Aside from the mandatory flattery required of Republican elected officials, there’s remarkably little testimony that Trump has involved himself in the process of governing. Tax reform was carried across the finish line by the GOP congressional leadership. Net neutrality was repealed by independent Republicans at the Federal Communications Commission. Foreign policy is a more mixed bag. If the president deserves credit for the defeat of Islamic State, it’s because he let “the generals” do their thing. On the other hand, credit (or blame) for recognizing Jerusalem as the capital of Israel or pulling out of the Trans-Pacific Partnership and the Paris accord on climate change certainly goes to him.
In general, it seems to me that Trump’s success (such as it is) is less attributable to sudden mastery of the issues than to staying out of the way of rank-and-file Republican policymakers, activists, and bureaucrats.
What Goldberg fails to recognize is that staying out of the way of competent subordinates is the key to the art of all successful executive management. Donald Trump is the exact opposite of
Richard Nixon Lyndon Johnson, who didn’t hesitate to get on the phone with a lieutenant in the field in Vietnam in setting a ridiculous new standard for micromanagement in foreign policy.

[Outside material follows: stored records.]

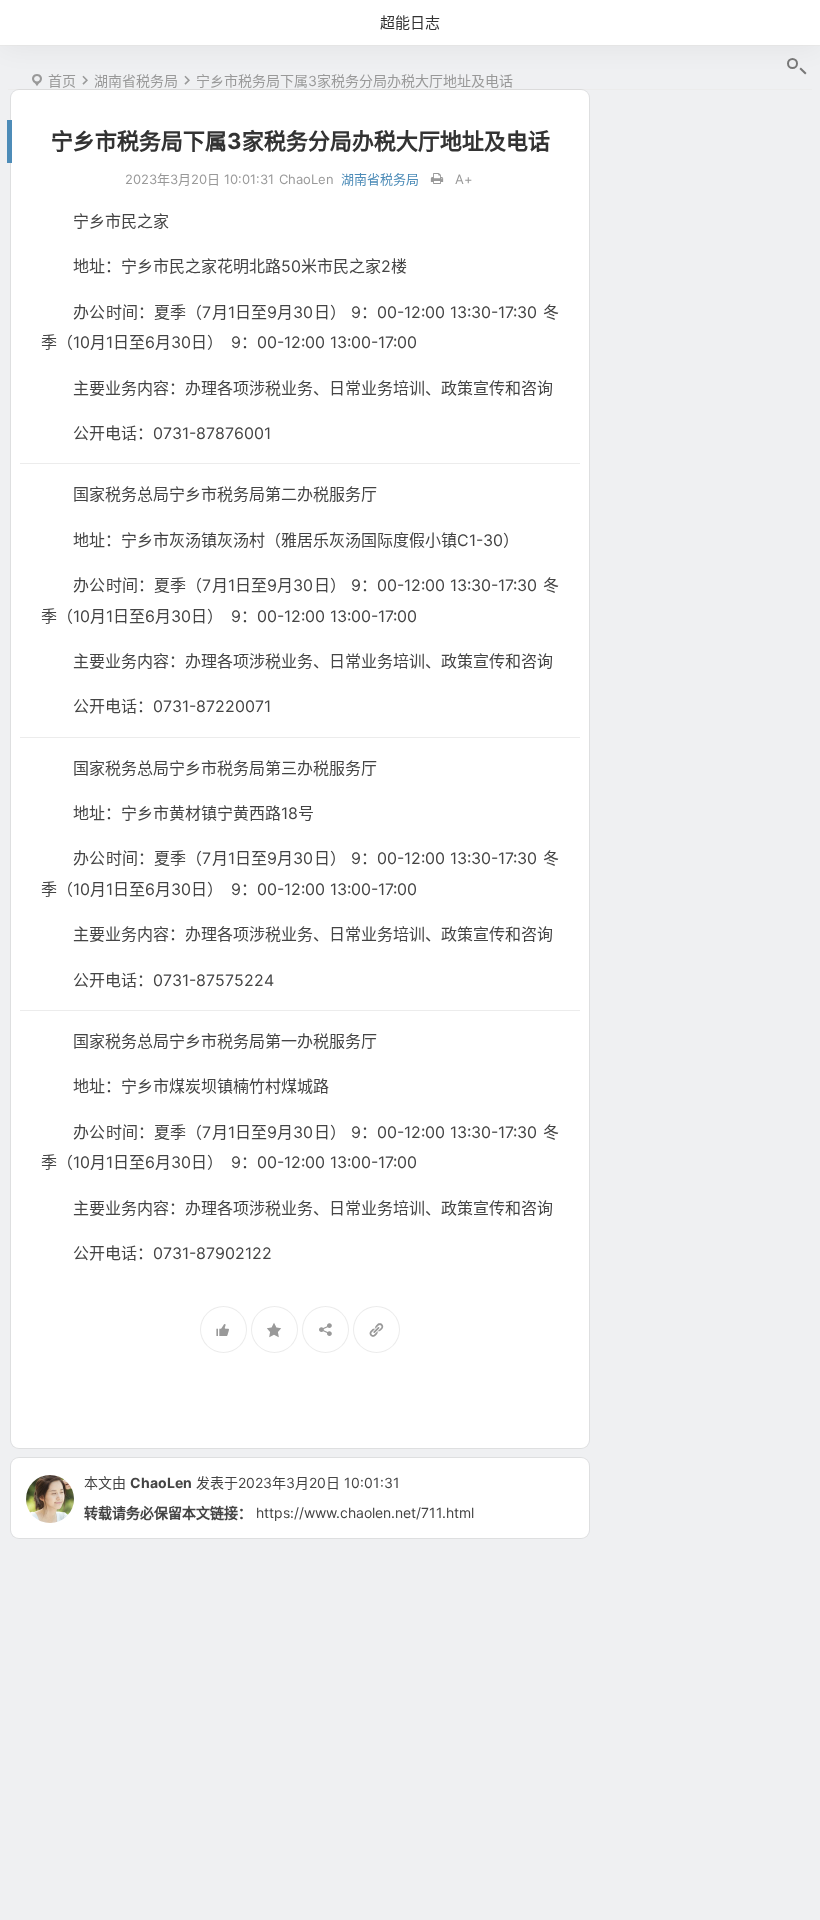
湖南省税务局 (136, 80)
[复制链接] (376, 1329)
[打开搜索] (795, 67)
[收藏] (274, 1329)
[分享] (325, 1329)
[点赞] (223, 1329)
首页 (62, 80)
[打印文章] (437, 179)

Micromanagers like LBJ reliably fail for the obvious reason that no one can know everything, master everything, prioritize everything, and be everywhere at once. Only Reagan had similarly developed delegation skills, but he did not choose his subordinates as well as Trump has, and more importantly, Reagan did not hold his subordinates accountable the way Trump does.

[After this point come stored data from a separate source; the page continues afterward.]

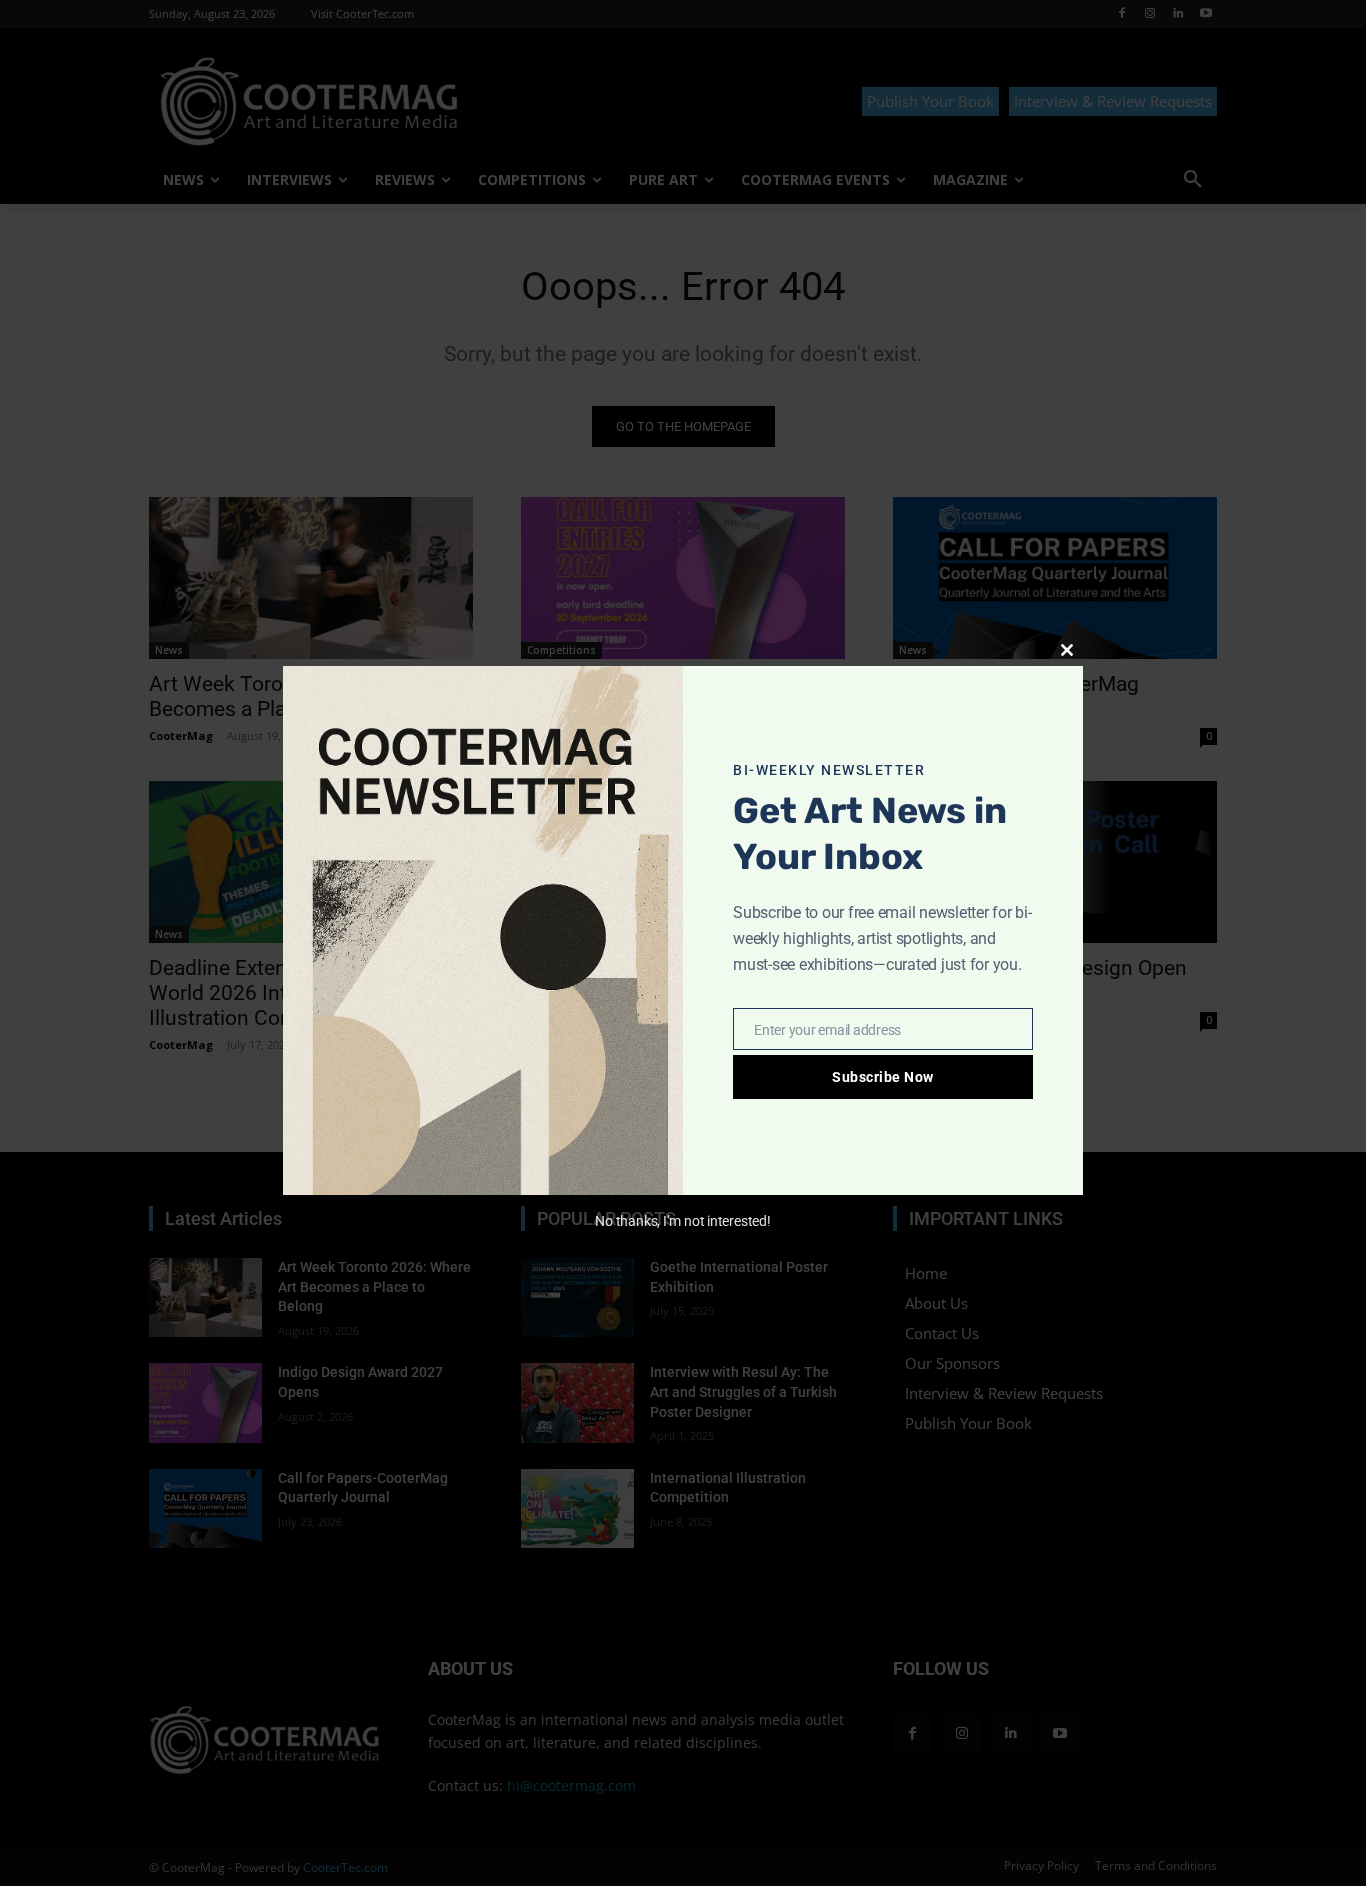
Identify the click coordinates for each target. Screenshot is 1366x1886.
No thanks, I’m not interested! (682, 1221)
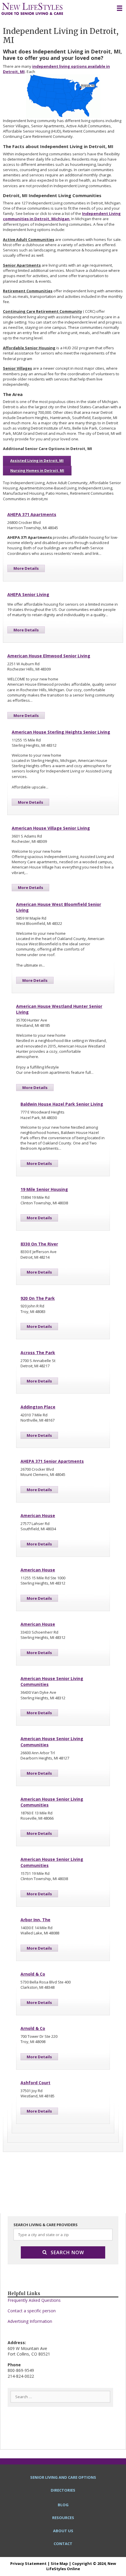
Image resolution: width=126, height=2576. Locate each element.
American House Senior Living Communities (52, 1681)
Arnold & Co (33, 1974)
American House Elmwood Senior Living (48, 656)
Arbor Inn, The (35, 1919)
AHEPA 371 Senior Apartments (52, 1461)
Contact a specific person (32, 2310)
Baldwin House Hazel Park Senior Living (62, 1104)
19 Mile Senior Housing (44, 1189)
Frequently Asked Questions (34, 2300)
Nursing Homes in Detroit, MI (37, 470)
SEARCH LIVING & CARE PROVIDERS (45, 2224)
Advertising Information (30, 2321)
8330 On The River (39, 1244)
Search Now (67, 2252)
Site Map (59, 2563)
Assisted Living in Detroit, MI (37, 460)
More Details (26, 568)
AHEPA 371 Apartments (31, 514)
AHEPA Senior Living (28, 594)
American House (38, 1515)
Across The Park (38, 1352)
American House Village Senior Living (51, 828)
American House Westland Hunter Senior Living (59, 1009)
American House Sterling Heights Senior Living (61, 732)
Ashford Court (35, 2082)
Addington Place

None of this should be a surprise. Back in November 2016, I observed, “The God-Emperor is absolutely ruthless when it comes to taking action on underperforming team members. He doesn’t care how it looks, he just shuffles the deck and draws.”
That’s why I expected, and continue to expect, the Trump presidency to be vastly more successful than anyone anticipated. It’s why I expect him to easily win re-election in 2020. The great CEOs have always been able to master the delicate balance between staying out of their subordinates’ way and stepping in to deal with matters themselves when personal intervention becomes necessary. And lacking business experience as he does, Jonah completely fails to understand Trump’s demonstrated mastery of this balance, as he absurdly credits the Republican establishment for Trump’s success.
To listen to Trump’s cheerleaders, the biggest obstacle to conservative victories is the party establishment, when in reality it looks more like it’s running the show.
Not only is the GOPe not running the show anymore, it has been largely broken to heel by Trump, as evidenced by the Republican Congress’s sudden ability to pass tax reform after repeatedly failing to do anything. The large number of pre-2018 retirements and resignations will further demonstrate that the GOPe is no longer in control, as will the success of Trump-endorsed candidates in the Congressional and Senatorial elections.